Planning et pression
Enfin, le dernier enseignement est lié à l’impact planning. L’article du Monde à l’origine de cette réflexion mentionne :
L’application a dû être réalisée en deux mois, avec une date butoir ferme pour sa mise en place : celle du 8 juin, deux jours avant le début de l’Euro 2016 de football .
On comprend indirectement que le timing était serré. Rien n’est gratuit et à l’arrivée, un timing serré se paye toujours cash.
J’ai coutume de dire que lorsqu’un projet démarre et que l’on déclare à son sujet « le planning est serré » ou pire « le planning est ambitieux », le projet sera en retard systématiquement, je ne connais aucune exception. Et si une date de démarrage impérative est associée au projet, alors c’est la qualité du produit développé qui sera affectée.

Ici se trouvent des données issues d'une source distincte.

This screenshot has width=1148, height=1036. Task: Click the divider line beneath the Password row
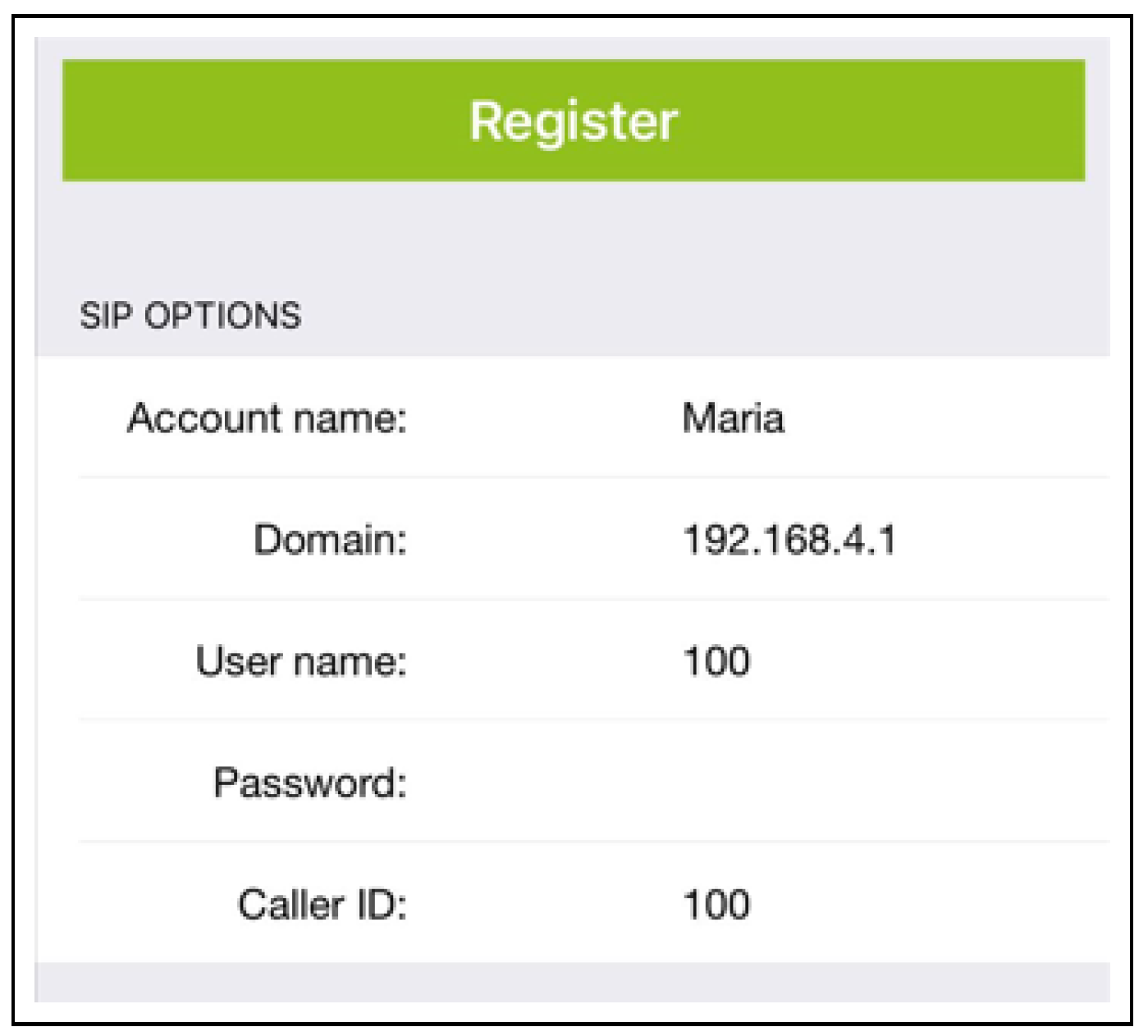[x=593, y=841]
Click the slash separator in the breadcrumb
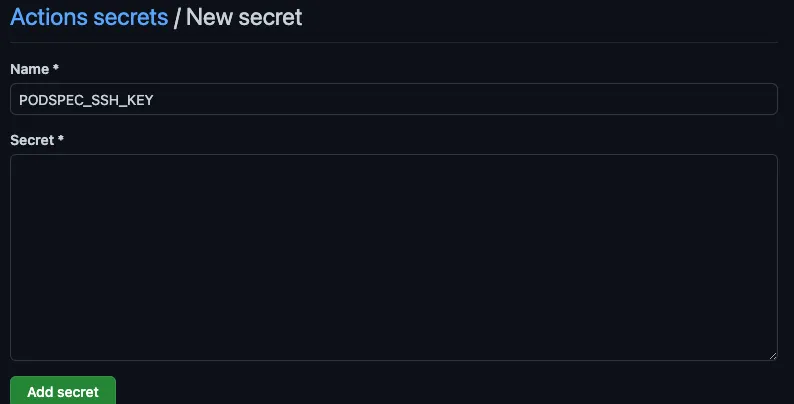794x404 pixels. click(177, 18)
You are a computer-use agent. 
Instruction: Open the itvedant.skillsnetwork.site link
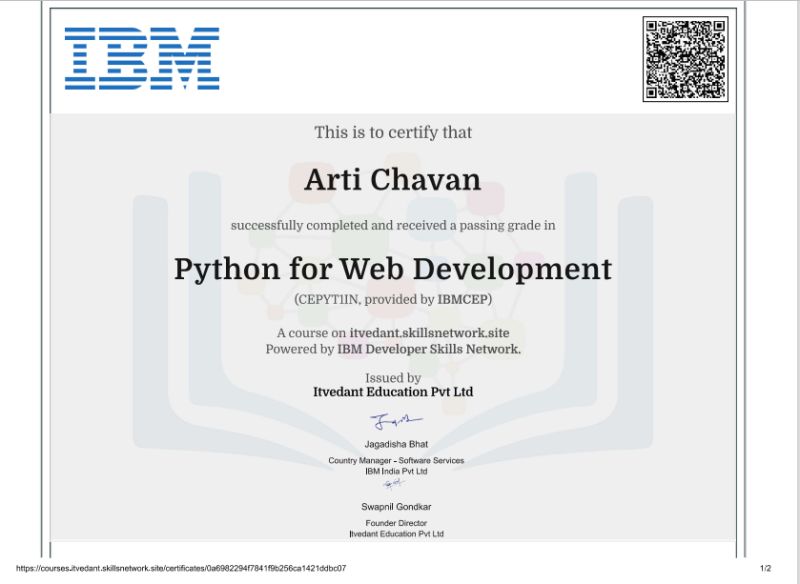click(x=436, y=332)
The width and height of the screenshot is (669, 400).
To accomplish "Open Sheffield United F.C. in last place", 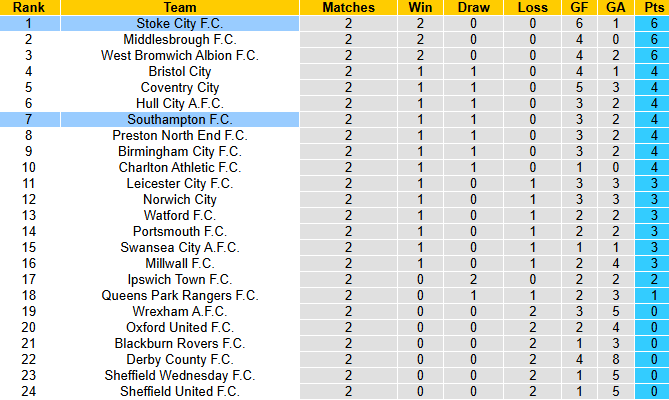I will pyautogui.click(x=179, y=391).
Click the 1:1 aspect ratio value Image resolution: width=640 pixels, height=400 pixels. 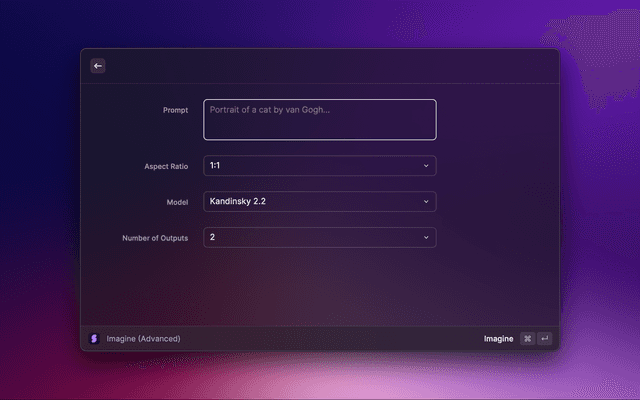click(x=215, y=165)
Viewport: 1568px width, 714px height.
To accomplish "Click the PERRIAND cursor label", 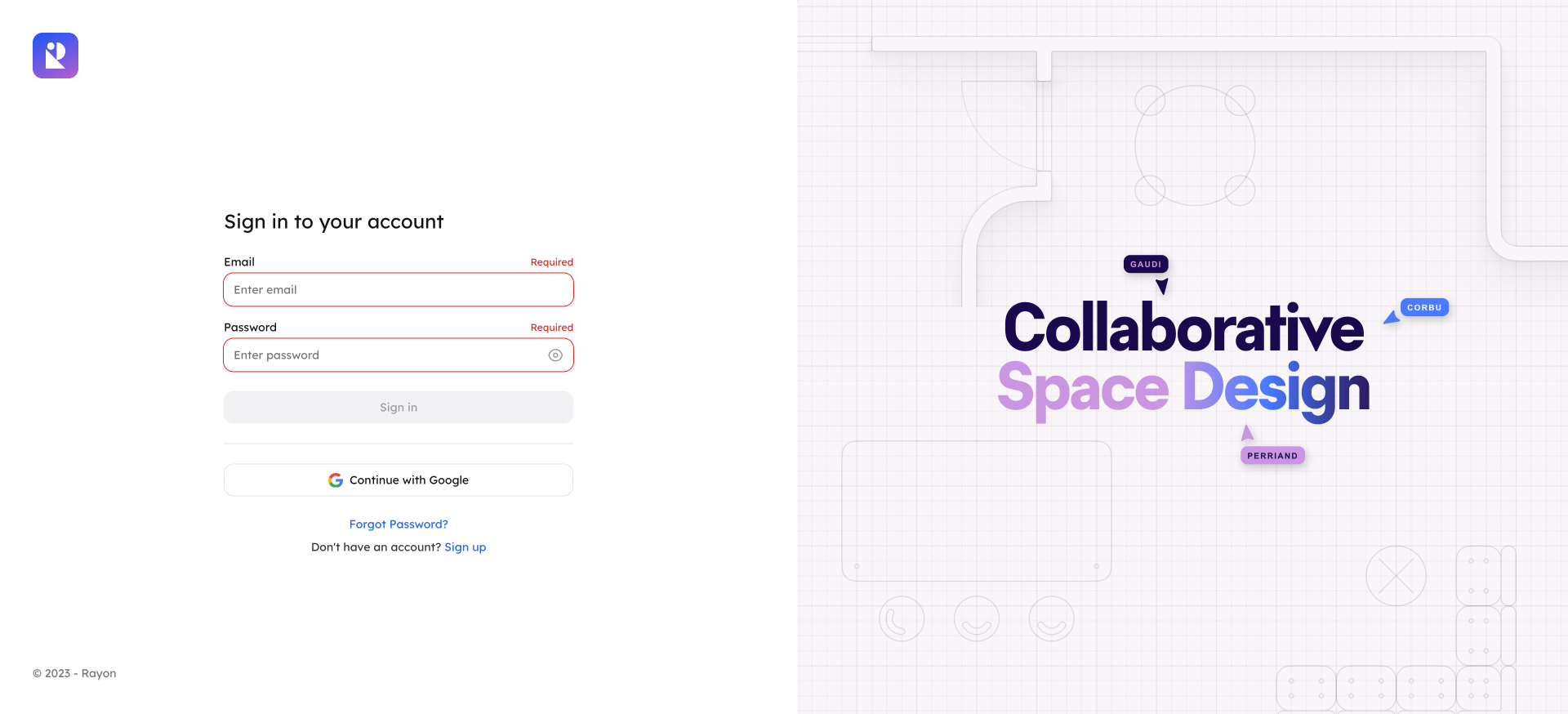I will (1272, 456).
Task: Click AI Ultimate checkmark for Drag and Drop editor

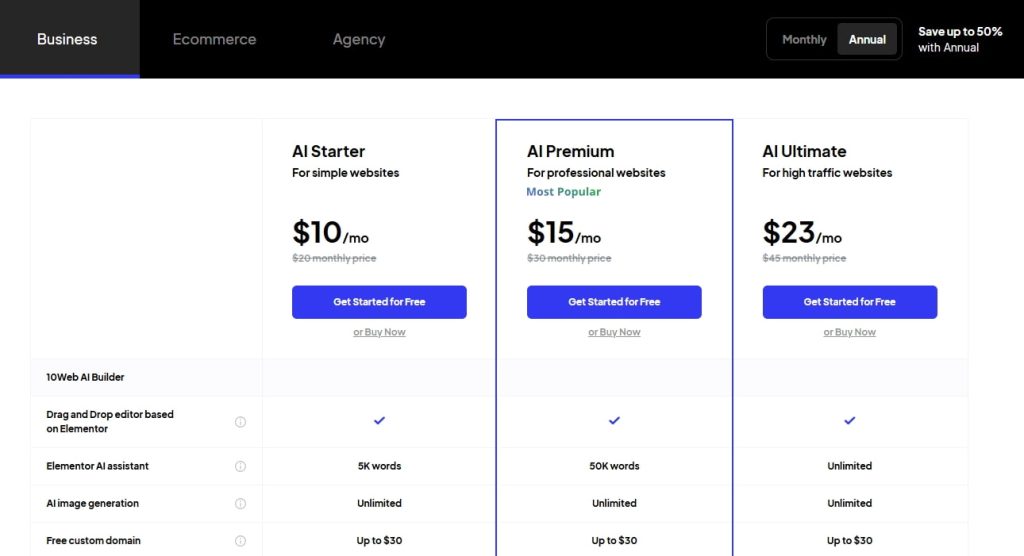Action: click(849, 421)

Il est d’ailleurs curieux que les directions d’entreprise n’aient pas compris cela avec le temps. Il ne suffit pas que le patron impose ses exigences pour que les difficultés naturellement inhérentes à un projet soient résolues par enchantement. Si les personnes à même de concevoir et mener le projet estiment que l’objectif est « ambitieux » (euphémisme politiquement correct de « irréaliste »), même si elles sont prêtes à mouiller le maillot, la nature profonde des choses finira par s’imposer et le projet sera en retard malgré toutes les mesures correctives qui auront été prises au fur et à mesure (le fameux tuilage) ou bien le produit livré sera de piètre qualité et c’est pendant la phase de démarrage de la production qu’on ramassera les pots cassés (dans le meilleur des cas, sinon il finira comme SAIP). Le charisme du patron qui aura imposé ses vues est malheureusement inopérant sur un planning de projet. Ce charisme peut fonctionner sur bien des sujets mais pas sur un planning.
Conclusions
- Analysez très finement et profondément le contexte de vos projets
- Prenez en compte très en amont l’organisation et ses processus dans la conception de vos applications
- Refusez les plannings qualifiés d’« ambitieux» par ceux qui savent
Quant à Facebook, il a fait évoluer son Safety Check qui ne dépend plus de la direction de Facebook pour être activé mais de la communauté des utilisateurs. Pour en savoir plus : https://www.facebook.com/crisisresponse/
(*) On peut appeler cette phase « avant-projet » mais il ne faut pas confondre avec les avant-projets d’ingénierie ou d’architecture qui, dans un processus très formalisé qui leur est propre, sont déjà des projets à part entière.